§ **TEKS SUMBER**
========
Keadilan Poligami dalam Islam: Membongkar Fakta di Balik Tuduhan Miring
NU Online · Rabu, 9 April 2025 | 21:00 WIB
Ahmad Maimun Nafis
Kolomnis
Belakangan ini, serial Bidaah menjadi perbincangan hangat. Ceritanya mengangkat sosok seorang penipu berkedok agama yang memanfaatkan poligami untuk menipu istri-istrinya. Narasi ini menggiring opini bahwa poligami adalah jalan pintas untuk menindas perempuan.
Namun, benarkah Islam memberikan celah ketidakadilan seperti itu? Ataukah ada aturan tegas yang memastikan hak setiap istri tetap terjaga? Artikel ini akan membahas bagaimana syariat Islam sebenarnya mengatur keadilan bagi seorang suami yang memiliki lebih dari satu istri, sekaligus membuktikan bahwa keadilan hakiki adalah prinsip utama yang diajarkan.
Kewajiban dan Anjuran Suami
Pembagian giliran menginap adalah kewajiban utama seorang suami yang memiliki istri lebih dari satu. Dalam hal ini, suami harus membagi waktu malam secara adil di antara mereka. Durasi giliran yang paling sedikit adalah satu malam, dari maghrib hingga fajar. Jika terjadi perselisihan mengenai siapa yang mendapat giliran duluan, syariat memberikan solusi berupa undian (قرعة).
Selain kewajiban tersebut, ada pula anjuran atau sunnah. Misalnya, suami disunnahkan untuk memperlakukan istri dengan adil di luar giliran waktu, seperti memberi perhatian, berbincang, dan menunjukkan kasih sayang yang sama. Meskipun tidak wajib, hal ini akan membantu menjaga keharmonisan rumah tangga.
وَتُسَنُّ التَّسْوِيَةُ بَيْنَهُنَّ فِي سَائِرِ أَنْوَاعِ الاِسْتِمْتَاعِ، وَلَا يُؤَاخَذُ بِمَيْلِ الْقَلْبِ إِلَى بَعْضِهِنَّ، وَأَنْ لَا يُعَطِّلَهُنَّ بِأَنْ يَبِيتَ عِنْدَهُنَّ
Artinya, "Disunnahkan berlaku adil di antara mereka (istri-istri) dalam semua bentuk kenikmatan (hubungan suami-istri), dan tidak berdosa atas kecenderungan hati kepada sebagian dari mereka, serta (disunnahkan pula) agar tidak meninggalkan mereka dengan cara tidak bermalam di tempat mereka.” (Syekh Zainuddin al-Malibari, Fath al-Mu'in bi Syarh Qurrat al-'Ain bi Muhimmat ad-Din [Beirut: Dar Ibn Hazm, t.t] Cet. I, hlm. 495.)
Aturan dalam Giliran
Tidak semua istri yang dipoligami berhak menuntut giliran menginap. Hak ini hanya diberikan kepada istri yang memenuhi syarat tertentu. Istri yang berhak menuntut giliran adalah mereka yang sehat secara fisik, meskipun memiliki halangan syar'i seperti haid atau sakit berat. Selain itu, istri yang tidak sedang melakukan tindakan nusyuz, seperti menolak ajakan suami atau keluar rumah tanpa izin, juga memiliki hak penuh atas giliran menginap.
========
§ **BARIS DATA**

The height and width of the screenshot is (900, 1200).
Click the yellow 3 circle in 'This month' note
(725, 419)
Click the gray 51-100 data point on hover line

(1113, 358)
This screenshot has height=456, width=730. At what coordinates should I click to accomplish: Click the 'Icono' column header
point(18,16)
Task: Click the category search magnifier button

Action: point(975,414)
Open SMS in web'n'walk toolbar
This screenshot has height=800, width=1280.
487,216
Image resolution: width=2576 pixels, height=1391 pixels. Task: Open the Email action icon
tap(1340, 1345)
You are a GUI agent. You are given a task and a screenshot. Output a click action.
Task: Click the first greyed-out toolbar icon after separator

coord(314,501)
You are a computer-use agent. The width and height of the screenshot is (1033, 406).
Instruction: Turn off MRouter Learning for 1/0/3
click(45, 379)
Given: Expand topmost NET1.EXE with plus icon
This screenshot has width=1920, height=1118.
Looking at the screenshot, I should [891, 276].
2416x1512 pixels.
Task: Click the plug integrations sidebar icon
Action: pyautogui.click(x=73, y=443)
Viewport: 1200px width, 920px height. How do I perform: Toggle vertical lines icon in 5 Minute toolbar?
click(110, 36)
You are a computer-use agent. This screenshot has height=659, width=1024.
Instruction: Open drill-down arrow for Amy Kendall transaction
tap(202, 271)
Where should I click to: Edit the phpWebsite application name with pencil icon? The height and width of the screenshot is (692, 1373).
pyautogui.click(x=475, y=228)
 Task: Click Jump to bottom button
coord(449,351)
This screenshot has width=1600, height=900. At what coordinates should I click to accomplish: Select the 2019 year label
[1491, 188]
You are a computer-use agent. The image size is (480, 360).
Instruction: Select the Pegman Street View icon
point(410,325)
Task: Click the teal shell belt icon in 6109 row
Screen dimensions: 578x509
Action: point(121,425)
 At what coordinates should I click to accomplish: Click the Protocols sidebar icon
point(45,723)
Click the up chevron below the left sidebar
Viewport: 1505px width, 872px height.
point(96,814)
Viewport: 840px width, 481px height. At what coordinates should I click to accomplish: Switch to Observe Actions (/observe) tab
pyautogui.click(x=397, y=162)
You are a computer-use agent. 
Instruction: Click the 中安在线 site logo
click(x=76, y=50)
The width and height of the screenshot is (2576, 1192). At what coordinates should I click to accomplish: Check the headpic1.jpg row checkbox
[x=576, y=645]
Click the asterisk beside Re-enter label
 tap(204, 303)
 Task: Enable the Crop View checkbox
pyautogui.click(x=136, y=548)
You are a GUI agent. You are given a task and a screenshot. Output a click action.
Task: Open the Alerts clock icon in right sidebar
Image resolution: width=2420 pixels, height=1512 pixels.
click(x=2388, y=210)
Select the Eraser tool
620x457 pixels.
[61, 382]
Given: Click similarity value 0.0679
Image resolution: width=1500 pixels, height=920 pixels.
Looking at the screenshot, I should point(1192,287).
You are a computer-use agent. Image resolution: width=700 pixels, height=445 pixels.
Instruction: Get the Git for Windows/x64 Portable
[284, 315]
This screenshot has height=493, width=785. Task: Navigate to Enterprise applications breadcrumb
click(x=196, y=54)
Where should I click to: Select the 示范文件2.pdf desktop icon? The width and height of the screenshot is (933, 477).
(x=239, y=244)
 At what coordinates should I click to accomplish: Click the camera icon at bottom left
========
§ **TUGAS PENGERJAAN**
**a.** Menurut teks tentang keadilan poligami, berapa lama durasi giliran menginap yang paling sedikit?
**b.** Ringkaslah teks tentang keadilan poligami dalam dua kalimat.
**c.** Ganti "waktu malam" menjadi "malam hari" pada bagian teks tentang keadilan poligami, mulai dari "Namun, benarkah Islam" sampai "berupa undian (قرعة).", lalu tuliskan kembali bagian tersebut.
Catatan data di atas tidak berperan dalam hal ini.

§ **DAFTAR JAWABAN**
**a.** Satu malam, dari maghrib hingga fajar.

**b.** Serial Bidaah menggiring opini bahwa poligami adalah jalan pintas untuk menindas perempuan, sedangkan syariat Islam sebenarnya mengatur keadilan bagi suami yang memiliki lebih dari satu istri. Suami wajib membagi giliran menginap secara adil, minimal satu malam, dan disunnahkan berlaku adil di luar giliran, sementara hak menuntut giliran hanya dimiliki istri yang memenuhi syarat tertentu, seperti tidak sedang melakukan nusyuz.

**c.**
Namun, benarkah Islam memberikan celah ketidakadilan seperti itu? Ataukah ada aturan tegas yang memastikan hak setiap istri tetap terjaga? Artikel ini akan membahas bagaimana syariat Islam sebenarnya mengatur keadilan bagi seorang suami yang memiliki lebih dari satu istri, sekaligus membuktikan bahwa keadilan hakiki adalah prinsip utama yang diajarkan.
Kewajiban dan Anjuran Suami
Pembagian giliran menginap adalah kewajiban utama seorang suami yang memiliki istri lebih dari satu. Dalam hal ini, suami harus membagi malam hari secara adil di antara mereka. Durasi giliran yang paling sedikit adalah satu malam, dari maghrib hingga fajar. Jika terjadi perselisihan mengenai siapa yang mendapat giliran duluan, syariat memberikan solusi berupa undian (قرعة).